## EXERCISE DESCRIPTION
Display every line of the rows below that contains the word "what".

## MATERIAL SHOWN
----------
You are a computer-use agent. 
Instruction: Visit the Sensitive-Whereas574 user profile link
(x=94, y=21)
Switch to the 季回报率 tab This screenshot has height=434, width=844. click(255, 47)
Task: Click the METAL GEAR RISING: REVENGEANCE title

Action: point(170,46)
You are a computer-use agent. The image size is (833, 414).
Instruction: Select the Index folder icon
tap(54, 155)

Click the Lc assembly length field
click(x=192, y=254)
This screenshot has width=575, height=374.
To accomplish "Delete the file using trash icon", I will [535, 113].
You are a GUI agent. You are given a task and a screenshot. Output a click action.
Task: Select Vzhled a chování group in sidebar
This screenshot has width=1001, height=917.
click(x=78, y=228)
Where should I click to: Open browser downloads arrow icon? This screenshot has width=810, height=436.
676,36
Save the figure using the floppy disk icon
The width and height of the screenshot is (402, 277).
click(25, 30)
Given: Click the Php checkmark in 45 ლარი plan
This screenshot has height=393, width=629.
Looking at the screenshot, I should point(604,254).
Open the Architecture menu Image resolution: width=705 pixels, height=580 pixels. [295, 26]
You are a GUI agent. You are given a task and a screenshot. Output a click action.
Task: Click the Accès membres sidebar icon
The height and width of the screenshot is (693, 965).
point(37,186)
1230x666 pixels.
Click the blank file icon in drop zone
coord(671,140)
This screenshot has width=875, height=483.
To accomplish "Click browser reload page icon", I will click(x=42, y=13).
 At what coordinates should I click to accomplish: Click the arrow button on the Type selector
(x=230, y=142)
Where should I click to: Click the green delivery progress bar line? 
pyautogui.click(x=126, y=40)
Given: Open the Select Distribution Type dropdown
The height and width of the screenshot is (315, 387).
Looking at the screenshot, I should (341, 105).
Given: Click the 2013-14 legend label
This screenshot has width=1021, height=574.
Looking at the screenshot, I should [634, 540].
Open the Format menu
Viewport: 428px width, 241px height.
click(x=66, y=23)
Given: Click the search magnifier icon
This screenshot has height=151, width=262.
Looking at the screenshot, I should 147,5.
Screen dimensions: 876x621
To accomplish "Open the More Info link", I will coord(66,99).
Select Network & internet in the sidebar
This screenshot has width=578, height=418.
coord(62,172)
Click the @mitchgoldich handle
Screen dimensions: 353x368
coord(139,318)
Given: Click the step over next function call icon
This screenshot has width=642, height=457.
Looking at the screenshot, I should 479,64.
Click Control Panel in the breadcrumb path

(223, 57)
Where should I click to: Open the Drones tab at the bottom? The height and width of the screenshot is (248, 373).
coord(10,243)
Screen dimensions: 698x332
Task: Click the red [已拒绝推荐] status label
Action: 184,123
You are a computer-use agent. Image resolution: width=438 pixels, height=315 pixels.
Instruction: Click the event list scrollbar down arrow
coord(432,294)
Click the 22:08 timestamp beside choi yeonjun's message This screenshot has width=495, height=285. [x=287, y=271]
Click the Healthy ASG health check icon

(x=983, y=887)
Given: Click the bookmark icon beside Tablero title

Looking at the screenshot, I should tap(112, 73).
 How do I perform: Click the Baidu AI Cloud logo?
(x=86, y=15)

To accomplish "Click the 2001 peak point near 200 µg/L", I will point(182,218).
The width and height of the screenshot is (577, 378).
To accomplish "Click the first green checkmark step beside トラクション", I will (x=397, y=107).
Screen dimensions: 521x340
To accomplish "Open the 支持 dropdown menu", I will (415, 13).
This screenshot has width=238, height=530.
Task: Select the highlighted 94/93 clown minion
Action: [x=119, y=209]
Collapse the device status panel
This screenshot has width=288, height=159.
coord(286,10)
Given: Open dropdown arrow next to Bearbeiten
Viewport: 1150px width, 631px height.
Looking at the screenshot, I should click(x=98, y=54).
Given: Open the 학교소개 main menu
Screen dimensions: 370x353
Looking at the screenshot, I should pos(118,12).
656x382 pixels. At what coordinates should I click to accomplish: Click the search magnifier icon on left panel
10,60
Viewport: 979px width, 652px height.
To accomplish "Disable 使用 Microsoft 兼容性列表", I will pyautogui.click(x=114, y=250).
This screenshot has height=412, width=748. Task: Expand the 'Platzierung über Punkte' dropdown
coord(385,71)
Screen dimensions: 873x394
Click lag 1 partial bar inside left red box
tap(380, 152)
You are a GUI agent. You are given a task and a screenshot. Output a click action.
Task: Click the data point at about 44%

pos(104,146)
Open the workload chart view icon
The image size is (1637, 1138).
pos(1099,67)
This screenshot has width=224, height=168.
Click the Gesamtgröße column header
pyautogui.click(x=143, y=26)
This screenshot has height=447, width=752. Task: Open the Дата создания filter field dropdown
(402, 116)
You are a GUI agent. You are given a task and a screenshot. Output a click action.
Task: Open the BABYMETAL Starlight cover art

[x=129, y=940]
----------
## SOLUTION FOR THIS PROBLEM
 At what coordinates should I click to accomplish: Click the arrow button on the Type selector
656x382 pixels. At what coordinates should I click to accomplish: Click the search magnifier icon on left panel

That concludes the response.